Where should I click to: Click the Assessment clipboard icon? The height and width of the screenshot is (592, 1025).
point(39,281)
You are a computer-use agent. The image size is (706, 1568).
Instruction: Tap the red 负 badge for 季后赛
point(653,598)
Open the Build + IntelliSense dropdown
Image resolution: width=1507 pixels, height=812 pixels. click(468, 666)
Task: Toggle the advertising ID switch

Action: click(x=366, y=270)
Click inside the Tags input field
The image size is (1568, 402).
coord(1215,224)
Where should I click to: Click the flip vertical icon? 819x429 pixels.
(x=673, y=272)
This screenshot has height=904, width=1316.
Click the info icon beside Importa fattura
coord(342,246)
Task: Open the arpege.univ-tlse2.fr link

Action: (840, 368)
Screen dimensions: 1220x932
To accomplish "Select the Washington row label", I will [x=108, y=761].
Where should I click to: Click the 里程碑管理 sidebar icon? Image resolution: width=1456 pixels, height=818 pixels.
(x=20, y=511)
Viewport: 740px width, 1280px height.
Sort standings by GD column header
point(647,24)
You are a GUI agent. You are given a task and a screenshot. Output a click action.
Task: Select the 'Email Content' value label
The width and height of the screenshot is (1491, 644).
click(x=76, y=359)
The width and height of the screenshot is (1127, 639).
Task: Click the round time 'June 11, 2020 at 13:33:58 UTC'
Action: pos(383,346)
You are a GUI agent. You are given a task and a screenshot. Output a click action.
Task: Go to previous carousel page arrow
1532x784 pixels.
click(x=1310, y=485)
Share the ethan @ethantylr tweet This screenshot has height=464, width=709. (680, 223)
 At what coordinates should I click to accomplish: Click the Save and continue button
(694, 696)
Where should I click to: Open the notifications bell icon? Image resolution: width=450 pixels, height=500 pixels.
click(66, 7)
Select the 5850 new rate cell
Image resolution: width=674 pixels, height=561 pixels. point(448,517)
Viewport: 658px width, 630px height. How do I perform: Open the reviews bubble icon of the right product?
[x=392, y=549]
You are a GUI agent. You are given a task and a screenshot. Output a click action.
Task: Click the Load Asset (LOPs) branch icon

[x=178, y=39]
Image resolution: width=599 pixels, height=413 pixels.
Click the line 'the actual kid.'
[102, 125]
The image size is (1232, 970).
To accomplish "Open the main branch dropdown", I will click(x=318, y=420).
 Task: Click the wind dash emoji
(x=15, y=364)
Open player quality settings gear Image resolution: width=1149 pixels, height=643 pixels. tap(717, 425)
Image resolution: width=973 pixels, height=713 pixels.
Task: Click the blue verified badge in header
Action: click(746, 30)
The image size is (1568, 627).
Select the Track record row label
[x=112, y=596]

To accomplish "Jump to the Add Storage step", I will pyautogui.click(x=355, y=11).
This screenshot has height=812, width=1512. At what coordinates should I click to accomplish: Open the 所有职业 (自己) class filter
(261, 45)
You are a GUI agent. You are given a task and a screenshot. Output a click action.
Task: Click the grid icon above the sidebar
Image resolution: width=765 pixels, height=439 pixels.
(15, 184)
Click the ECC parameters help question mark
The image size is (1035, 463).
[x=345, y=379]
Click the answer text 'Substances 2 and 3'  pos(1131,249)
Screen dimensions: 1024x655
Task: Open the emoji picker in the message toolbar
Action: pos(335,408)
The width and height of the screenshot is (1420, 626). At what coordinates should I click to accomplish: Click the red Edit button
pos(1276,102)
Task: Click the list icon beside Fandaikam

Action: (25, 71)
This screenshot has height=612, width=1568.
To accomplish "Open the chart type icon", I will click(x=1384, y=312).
★ ★ ★ ★ ★ ★ ★
Lines of the data above that include the string "will" must each be copied.

To accomplish "Select the Washington row label", I will [x=108, y=761].
To accomplish "Open the main branch dropdown", I will click(x=318, y=420).
To accomplish "Jump to the Add Storage step", I will pyautogui.click(x=355, y=11).
To accomplish "Open the chart type icon", I will click(x=1384, y=312).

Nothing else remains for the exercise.